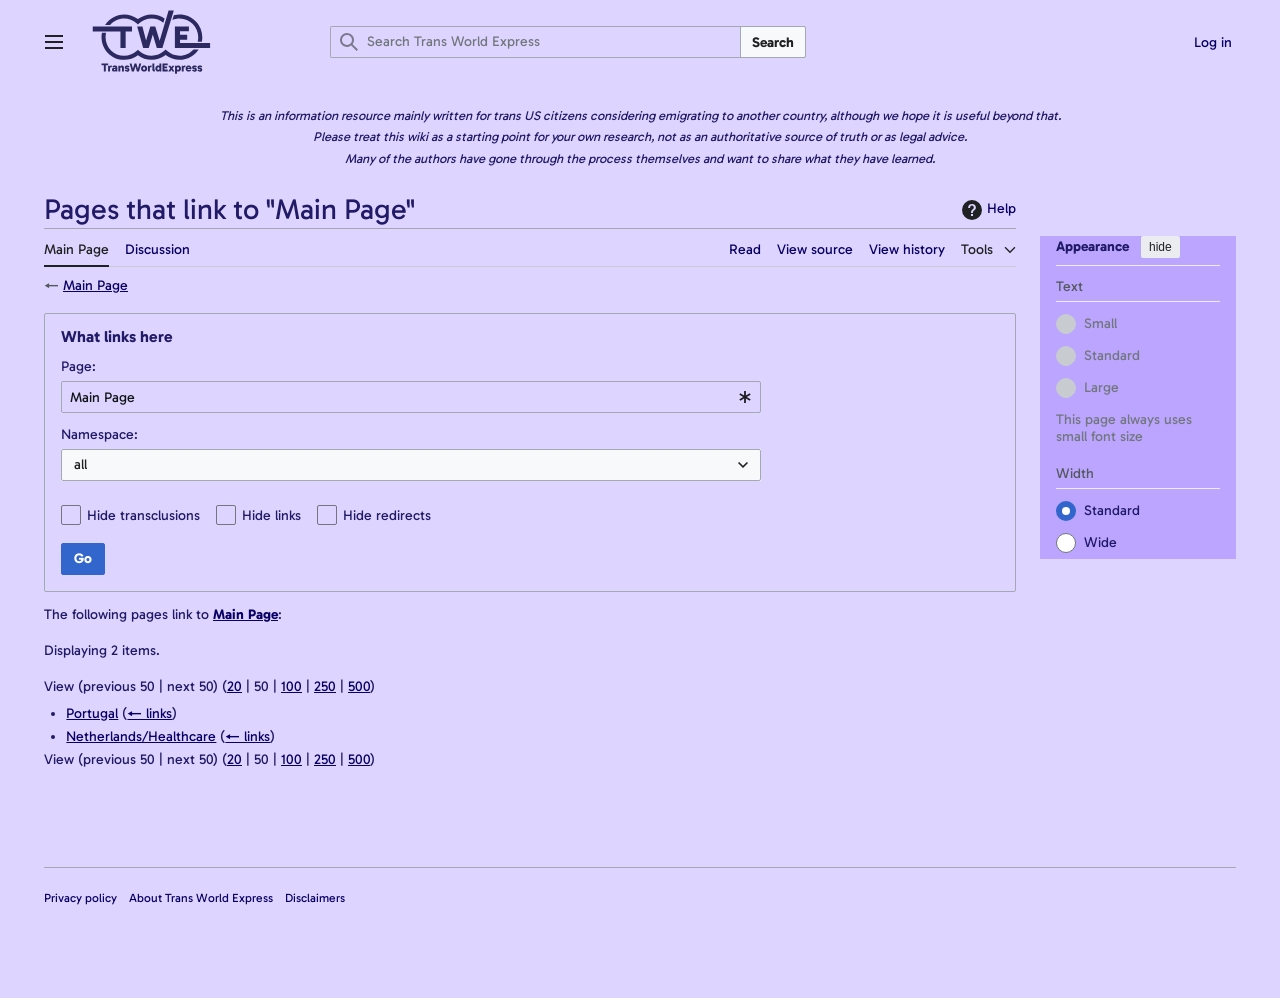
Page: (78, 366)
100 (291, 686)
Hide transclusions (143, 515)
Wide (1100, 541)
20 (234, 686)
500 (359, 686)
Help (986, 210)
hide (1160, 247)
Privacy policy (80, 898)
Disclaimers (315, 898)
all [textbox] (80, 464)
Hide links (271, 515)
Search (773, 42)
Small (1100, 322)
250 (325, 686)
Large (1101, 386)
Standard (1112, 354)
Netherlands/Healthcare (141, 736)
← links (149, 713)
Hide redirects (387, 515)
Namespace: (99, 434)
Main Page (95, 285)
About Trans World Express (201, 898)
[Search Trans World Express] (535, 42)
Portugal (92, 713)
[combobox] (411, 397)
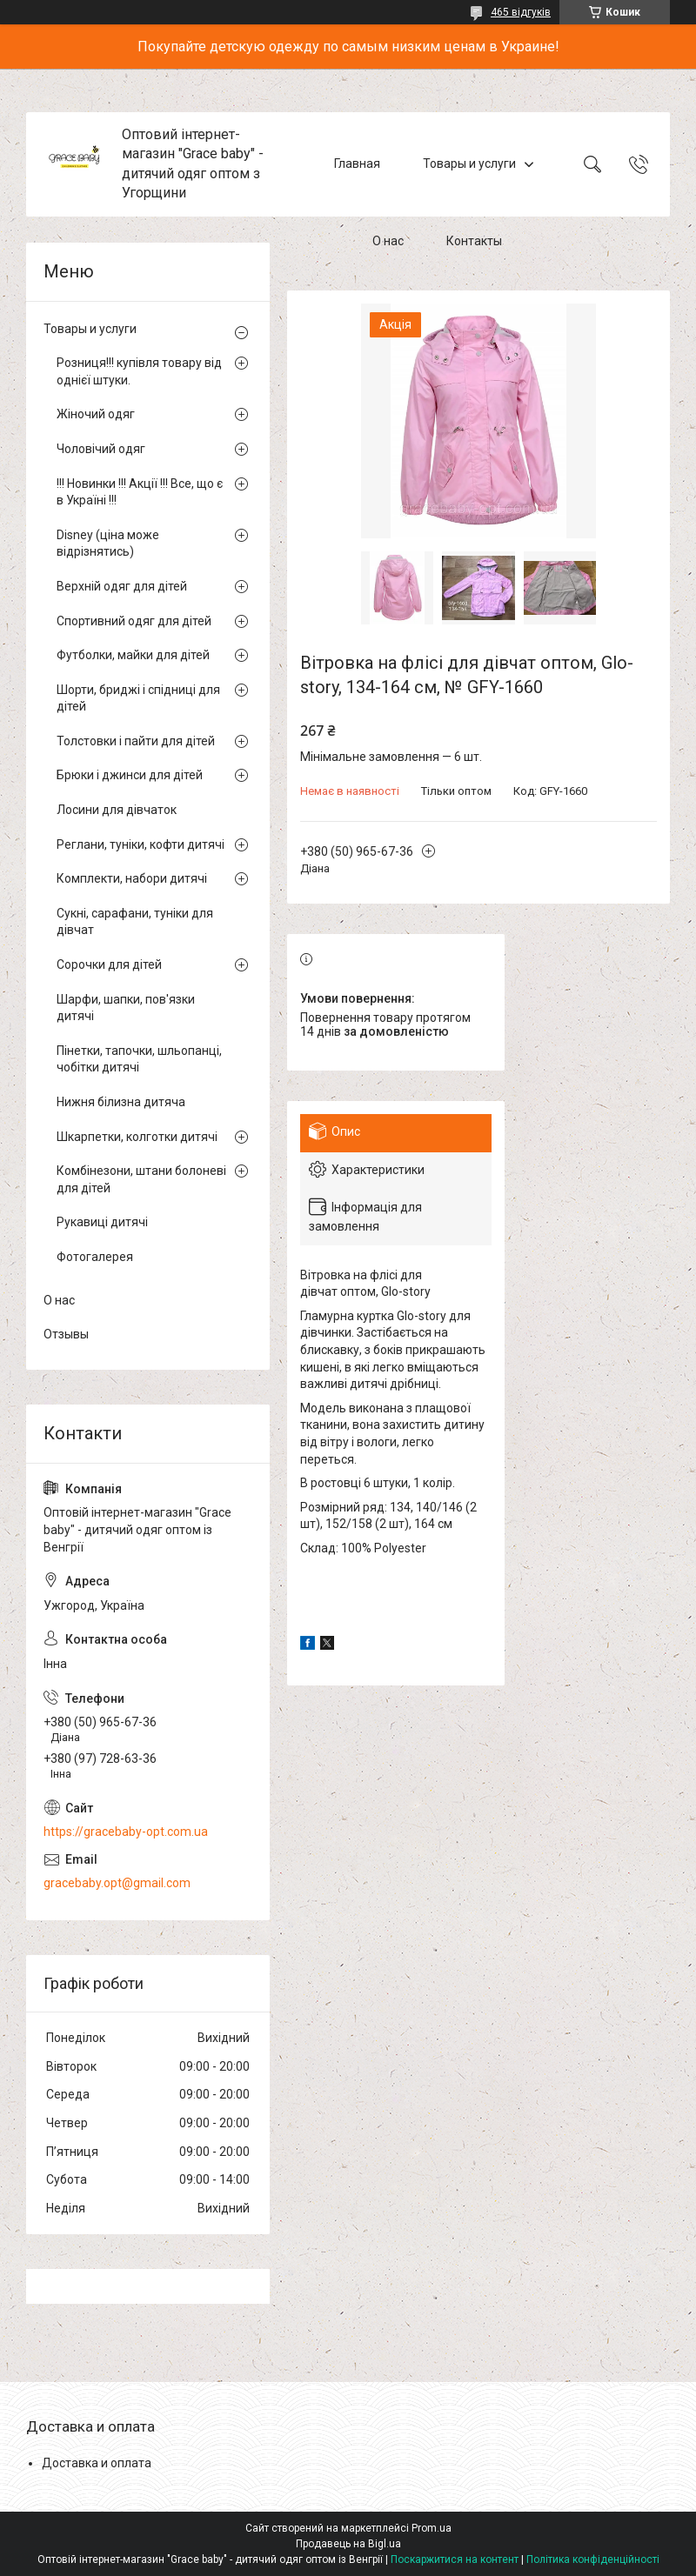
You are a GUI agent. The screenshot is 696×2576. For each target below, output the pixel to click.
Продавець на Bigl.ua (348, 2544)
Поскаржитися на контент (455, 2559)
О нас (388, 242)
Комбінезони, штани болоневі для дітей (141, 1179)
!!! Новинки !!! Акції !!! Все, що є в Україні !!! (140, 492)
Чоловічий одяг (101, 449)
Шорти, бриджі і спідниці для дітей (138, 698)
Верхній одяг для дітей (122, 586)
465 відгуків (521, 12)
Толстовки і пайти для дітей (136, 741)
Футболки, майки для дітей (133, 655)
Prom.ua (432, 2528)
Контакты (474, 242)
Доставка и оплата (96, 2463)
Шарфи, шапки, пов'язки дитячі (126, 1008)
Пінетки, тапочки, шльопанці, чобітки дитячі (139, 1059)
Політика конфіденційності (592, 2559)
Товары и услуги (469, 163)
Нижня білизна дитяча (121, 1102)
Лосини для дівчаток (117, 810)
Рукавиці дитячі (102, 1222)
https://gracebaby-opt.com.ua (126, 1832)
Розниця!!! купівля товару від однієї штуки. (139, 371)
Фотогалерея (95, 1257)
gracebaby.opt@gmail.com (117, 1883)
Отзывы (66, 1334)
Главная (357, 163)
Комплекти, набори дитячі (132, 878)
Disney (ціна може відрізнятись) (108, 543)
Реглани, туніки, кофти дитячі (140, 844)
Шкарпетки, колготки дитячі (137, 1137)
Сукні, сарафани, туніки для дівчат (135, 922)
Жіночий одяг (96, 414)
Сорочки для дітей (109, 964)
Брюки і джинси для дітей (130, 775)
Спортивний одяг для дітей (134, 621)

···

## Exercise directions
Pull out every line of the listing above that contains the word "дітей" and copy each one in full.

## Final result
Комбінезони, штани болоневі для дітей (141, 1179)
Шорти, бриджі і спідниці для дітей (138, 698)
Верхній одяг для дітей (122, 586)
Толстовки і пайти для дітей (136, 741)
Футболки, майки для дітей (133, 655)
Сорочки для дітей (109, 964)
Брюки і джинси для дітей (130, 775)
Спортивний одяг для дітей (134, 621)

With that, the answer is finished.